--- BEGIN Material for the task ---

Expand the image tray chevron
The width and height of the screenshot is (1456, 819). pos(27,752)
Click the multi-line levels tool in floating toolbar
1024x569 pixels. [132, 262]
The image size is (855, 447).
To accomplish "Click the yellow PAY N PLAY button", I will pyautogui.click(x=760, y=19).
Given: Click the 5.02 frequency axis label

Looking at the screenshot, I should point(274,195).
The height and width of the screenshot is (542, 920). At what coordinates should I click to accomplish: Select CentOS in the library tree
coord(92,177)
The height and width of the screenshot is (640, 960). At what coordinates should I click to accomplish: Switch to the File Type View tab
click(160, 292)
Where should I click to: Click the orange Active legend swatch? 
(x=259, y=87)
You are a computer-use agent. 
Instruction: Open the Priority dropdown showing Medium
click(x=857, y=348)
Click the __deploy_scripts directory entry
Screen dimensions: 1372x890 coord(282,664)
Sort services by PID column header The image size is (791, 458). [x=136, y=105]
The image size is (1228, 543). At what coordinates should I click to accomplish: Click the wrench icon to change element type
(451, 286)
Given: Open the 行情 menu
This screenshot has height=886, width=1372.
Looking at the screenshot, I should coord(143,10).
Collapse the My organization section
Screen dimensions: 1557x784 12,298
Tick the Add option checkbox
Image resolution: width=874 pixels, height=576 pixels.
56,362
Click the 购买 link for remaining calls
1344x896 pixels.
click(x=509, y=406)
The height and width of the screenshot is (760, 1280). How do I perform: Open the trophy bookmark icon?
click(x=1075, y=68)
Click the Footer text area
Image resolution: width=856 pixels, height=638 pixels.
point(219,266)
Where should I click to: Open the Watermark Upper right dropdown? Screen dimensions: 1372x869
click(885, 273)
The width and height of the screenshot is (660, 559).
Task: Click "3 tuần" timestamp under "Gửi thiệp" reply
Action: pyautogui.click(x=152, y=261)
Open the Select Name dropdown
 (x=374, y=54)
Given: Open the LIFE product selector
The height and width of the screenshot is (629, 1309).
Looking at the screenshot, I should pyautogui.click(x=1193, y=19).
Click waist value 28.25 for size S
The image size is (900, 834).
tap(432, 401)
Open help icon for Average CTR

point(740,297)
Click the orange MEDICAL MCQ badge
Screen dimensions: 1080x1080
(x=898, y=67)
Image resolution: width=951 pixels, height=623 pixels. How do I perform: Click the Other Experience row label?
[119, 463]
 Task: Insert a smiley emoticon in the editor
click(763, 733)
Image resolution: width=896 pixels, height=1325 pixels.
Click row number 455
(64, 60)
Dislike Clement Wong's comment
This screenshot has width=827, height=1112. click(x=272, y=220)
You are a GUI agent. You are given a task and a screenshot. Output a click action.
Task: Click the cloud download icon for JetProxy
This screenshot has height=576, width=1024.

--- END Material for the task ---

→ **Do this**
From the entries above, collect every line that contains the string "orange". Case counts.

→ **Written solution**
Where should I click to: Click the orange Active legend swatch? 
Click the orange MEDICAL MCQ badge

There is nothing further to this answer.